First lady calls homeless vets a ‘stain on the soul of the nation’

McClatchy Washington BureauJuly 31, 2014 


Herold Noel, 26, on a corner in downtown Manhattan, May 25, 2006, served in Iraq as a private first class soldier in the Army and found himself homeless and living in his car when he came back home to the United States. (Debbie Egan-Chin/New York Daily News/KRT)

DEBBIE EGAN-CHIN — New York Daily News/MCT

— First lady Michelle Obama stressed the administration’s commitment to end homelessness among veterans Thursday and predicted that the country is on “the verge of making a major breakthrough.”

“That’s a stain on the soul of this nation,” Obama, speaking at the 2014 National Conference on Ending Homelessness, said of veteran homelessness. “As Americans, the idea that anyone who has worn our country’s uniform spends their nights sleeping on the ground should horrify us.”

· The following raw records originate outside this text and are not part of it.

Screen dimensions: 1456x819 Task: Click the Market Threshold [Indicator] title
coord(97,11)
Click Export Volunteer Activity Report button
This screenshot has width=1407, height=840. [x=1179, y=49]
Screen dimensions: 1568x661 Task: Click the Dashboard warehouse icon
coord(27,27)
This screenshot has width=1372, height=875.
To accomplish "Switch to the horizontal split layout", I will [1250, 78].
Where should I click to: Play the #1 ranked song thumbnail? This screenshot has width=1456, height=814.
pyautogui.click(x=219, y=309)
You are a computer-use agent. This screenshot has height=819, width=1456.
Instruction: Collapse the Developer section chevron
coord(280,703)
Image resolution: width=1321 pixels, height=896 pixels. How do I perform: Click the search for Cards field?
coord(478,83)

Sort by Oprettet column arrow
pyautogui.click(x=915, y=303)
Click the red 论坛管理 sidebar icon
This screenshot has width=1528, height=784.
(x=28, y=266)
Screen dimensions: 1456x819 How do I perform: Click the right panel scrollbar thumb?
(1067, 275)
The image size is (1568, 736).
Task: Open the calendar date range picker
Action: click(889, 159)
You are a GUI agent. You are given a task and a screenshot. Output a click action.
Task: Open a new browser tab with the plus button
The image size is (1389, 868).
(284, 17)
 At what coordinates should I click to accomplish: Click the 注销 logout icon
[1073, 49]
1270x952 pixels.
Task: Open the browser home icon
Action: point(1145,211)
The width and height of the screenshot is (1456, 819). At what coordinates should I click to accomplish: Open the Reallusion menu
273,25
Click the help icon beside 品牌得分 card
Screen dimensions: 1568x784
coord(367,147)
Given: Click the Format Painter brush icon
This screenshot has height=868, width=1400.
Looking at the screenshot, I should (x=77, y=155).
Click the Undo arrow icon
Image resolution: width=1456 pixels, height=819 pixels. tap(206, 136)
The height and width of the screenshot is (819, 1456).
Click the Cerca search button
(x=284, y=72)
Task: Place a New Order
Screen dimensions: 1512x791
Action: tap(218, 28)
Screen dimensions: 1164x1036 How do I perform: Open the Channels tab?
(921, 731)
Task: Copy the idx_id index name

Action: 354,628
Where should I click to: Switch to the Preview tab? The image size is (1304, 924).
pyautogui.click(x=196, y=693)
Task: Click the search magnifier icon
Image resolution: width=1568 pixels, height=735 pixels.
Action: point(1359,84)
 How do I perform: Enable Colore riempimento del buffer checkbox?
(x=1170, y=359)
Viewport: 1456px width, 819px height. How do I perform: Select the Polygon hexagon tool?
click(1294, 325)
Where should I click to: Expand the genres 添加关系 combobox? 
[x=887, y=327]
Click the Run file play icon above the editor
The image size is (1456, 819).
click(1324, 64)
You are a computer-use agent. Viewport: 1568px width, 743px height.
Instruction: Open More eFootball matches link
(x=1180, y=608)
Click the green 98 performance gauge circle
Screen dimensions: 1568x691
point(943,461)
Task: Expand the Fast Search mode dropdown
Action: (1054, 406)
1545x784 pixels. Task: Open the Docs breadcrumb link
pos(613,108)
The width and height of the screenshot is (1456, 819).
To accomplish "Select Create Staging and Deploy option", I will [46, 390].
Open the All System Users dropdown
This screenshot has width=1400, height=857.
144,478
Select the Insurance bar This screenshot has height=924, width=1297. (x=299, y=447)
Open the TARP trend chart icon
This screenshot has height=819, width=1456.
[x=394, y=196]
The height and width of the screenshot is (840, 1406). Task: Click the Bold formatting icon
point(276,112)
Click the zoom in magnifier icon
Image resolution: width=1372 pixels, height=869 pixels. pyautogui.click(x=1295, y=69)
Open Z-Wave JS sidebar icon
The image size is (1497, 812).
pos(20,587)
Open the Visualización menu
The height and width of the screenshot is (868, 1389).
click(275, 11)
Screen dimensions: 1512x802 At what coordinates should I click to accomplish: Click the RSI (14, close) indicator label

A longtime promoter of better nutrition and exercise to address an epidemic of childhood obesity, the first lady has recently concentrated her efforts on the administration’s fight against homelessness among veterans. In June, she unveiled the Mayors Challenge to End Veteran Homelessness, a partnership intended to solidify the effort, and called on mayors to commit to end the condition in their communities by 2015.

Speaking to a packed audience at the Renaissance Hotel’s Grand Ballroom, Obama said she was outraged to hear that veterans who’ve served their country lack shelter when it rains.

“Every single time they’re asked, these men and women answer the call and give this country everything they got,” she said.

The Department of Housing and Urban Development estimates that more than 58,0000 veterans are homeless. Nearly 40 percent are African-American or Hispanic, according to the National Coalition for Homeless Veterans.

But the first lady said that patriotic duty is only part of the reason why this issue is critical.

“Ending homelessness for our veterans can be a crucial first step, a proof point to show that we can end homelessness for everyone,” she said, explaining that the military is a trigger for social change.

School lunch programs started in the 1940s because many people were too malnourished to serve when drafted, she said, and in the fight to end segregation, people argued that “if our troops could bleed together on their battlefield, well, they certainly can sit next to each other at the movies.”

In her remarks, Obama pointed to recent successes in Phoenix and Salt Lake City, which have ended chronic homelessness among veterans, and noted that New Orleans is on track to do the same in the next six months.

HUD has reported a continued decline in homelessness among veterans. Late last year, it reported a 24 percent decrease since 2010, when there were over 75,000 veterans living on the streets.

The improvement comes as the Department of Veterans Affairs _ recently embattled following the discovery that thousands of veterans faced long waits to receive treatment in VA hospitals _ increased funding for programs and grants targeted to veteran homelessness.

Obama said that this improvement means that the U.S. is nearing a breakthrough “that could change the entire conversation about homelessness in this country,” calling it “more important than ever that we redouble our efforts, that we embrace the most effective strategies to end homelessness among our veterans once and for all.”

The first lady also showcased that the Mayors Challenge to End Veteran Homelessness has doubled in size to include the commitment of 182 officials. She closed her remarks by thanking those working to end homelessness, but also with an assignment.

“If your mayor isn’t signed up yet for the mayors challenge, then light up their phones so they get on board,” she said.